• **EXERCISE DESCRIPTION**: Search the records for the word "computer" and pick out every line that has it.
[SUPPLIED ENTRIES Boundary: Start]
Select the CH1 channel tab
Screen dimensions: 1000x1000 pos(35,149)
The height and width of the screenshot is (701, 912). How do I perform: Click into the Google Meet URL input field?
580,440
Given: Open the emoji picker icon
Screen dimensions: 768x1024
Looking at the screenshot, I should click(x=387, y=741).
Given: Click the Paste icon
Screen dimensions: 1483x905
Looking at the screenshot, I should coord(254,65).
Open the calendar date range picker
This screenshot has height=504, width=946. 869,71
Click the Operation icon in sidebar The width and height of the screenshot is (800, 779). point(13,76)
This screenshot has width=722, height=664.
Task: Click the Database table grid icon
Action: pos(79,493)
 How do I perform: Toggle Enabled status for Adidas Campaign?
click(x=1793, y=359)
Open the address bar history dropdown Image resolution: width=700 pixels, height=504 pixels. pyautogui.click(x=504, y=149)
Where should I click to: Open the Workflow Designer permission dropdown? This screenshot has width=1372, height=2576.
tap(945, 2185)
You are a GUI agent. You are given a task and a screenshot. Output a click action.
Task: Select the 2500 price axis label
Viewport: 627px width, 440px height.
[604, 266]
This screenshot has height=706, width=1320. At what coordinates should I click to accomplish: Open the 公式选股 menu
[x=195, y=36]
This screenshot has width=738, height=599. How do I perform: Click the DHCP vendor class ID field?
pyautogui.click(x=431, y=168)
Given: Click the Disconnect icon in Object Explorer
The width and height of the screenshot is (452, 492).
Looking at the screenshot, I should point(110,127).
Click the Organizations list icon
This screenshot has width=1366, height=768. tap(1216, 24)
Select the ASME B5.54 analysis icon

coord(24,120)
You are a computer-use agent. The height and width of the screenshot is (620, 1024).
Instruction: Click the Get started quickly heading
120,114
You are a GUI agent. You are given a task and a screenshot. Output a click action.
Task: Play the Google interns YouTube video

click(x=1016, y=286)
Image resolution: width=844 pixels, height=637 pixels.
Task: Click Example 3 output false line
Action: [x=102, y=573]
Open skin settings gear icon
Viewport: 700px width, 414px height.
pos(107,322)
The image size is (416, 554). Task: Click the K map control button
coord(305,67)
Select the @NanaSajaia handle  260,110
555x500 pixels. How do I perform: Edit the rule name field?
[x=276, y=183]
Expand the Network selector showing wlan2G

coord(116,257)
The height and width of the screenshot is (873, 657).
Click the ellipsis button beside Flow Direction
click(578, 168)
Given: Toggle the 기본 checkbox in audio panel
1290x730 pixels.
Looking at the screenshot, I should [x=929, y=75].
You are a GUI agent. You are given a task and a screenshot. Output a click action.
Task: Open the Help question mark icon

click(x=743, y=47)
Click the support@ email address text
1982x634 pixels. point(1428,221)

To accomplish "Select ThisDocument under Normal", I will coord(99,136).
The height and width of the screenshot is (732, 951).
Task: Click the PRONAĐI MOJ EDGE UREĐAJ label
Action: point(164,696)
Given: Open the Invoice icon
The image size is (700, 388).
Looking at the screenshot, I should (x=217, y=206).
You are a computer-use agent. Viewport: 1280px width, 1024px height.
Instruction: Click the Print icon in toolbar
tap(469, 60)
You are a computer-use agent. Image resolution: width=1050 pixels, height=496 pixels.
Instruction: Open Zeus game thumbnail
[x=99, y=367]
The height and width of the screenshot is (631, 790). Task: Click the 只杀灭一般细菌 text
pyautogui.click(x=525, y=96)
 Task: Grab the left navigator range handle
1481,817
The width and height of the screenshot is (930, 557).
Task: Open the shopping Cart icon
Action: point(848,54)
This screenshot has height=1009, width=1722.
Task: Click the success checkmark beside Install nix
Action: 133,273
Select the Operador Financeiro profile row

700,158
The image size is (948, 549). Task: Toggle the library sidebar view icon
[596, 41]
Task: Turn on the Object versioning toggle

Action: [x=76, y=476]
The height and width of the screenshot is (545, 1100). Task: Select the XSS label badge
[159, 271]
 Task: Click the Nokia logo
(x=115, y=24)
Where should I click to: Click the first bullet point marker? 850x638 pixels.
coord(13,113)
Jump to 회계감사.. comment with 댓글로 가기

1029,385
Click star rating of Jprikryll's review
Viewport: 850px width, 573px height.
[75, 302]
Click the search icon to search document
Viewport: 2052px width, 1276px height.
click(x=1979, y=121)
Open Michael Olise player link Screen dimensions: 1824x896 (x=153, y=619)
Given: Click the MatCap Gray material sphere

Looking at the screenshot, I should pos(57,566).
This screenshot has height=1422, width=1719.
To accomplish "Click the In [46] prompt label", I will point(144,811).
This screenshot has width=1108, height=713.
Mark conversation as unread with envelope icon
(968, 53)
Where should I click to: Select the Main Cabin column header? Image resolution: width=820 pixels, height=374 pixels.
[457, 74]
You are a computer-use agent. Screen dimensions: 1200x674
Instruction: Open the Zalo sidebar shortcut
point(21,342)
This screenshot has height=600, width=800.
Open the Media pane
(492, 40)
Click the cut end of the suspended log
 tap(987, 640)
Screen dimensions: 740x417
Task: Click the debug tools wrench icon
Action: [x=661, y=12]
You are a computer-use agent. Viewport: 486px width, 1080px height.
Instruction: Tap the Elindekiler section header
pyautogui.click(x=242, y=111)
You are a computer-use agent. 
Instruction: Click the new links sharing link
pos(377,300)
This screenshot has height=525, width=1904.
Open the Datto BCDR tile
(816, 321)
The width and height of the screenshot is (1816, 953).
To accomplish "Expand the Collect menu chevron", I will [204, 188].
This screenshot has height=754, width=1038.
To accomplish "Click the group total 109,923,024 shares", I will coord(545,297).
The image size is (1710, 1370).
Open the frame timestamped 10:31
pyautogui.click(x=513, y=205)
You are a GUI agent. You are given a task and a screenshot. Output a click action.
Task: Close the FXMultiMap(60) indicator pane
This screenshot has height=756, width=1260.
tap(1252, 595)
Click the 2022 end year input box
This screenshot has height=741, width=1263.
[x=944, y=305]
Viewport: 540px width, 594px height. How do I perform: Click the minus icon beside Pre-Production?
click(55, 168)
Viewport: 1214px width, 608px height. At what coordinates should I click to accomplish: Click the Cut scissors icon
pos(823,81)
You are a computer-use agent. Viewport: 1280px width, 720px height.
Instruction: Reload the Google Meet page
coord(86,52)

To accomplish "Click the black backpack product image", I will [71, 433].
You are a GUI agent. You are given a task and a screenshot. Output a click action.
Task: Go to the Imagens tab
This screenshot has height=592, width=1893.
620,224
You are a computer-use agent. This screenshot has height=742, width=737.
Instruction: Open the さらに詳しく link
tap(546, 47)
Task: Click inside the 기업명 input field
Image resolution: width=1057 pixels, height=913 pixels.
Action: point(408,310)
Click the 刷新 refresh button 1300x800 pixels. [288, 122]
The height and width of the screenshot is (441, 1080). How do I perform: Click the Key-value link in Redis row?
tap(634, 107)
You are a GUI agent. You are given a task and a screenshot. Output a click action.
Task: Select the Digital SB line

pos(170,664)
[SUPPLIED ENTRIES Boundary: End]
• **RESPONSE AREA**:
You are a computer-use agent. The height and width of the screenshot is (620, 1024).
You are a computer-use agent. Viewport: 1280px width, 1024px height.
You are a computer-use agent. Image resolution: width=1050 pixels, height=496 pixels.
You are a computer-use agent. Screen dimensions: 1200x674
You are a computer-use agent. Viewport: 486px width, 1080px height.
You are a computer-use agent. 
You are a computer-use agent. Viewport: 1280px width, 720px height.
You are a computer-use agent. This screenshot has height=742, width=737.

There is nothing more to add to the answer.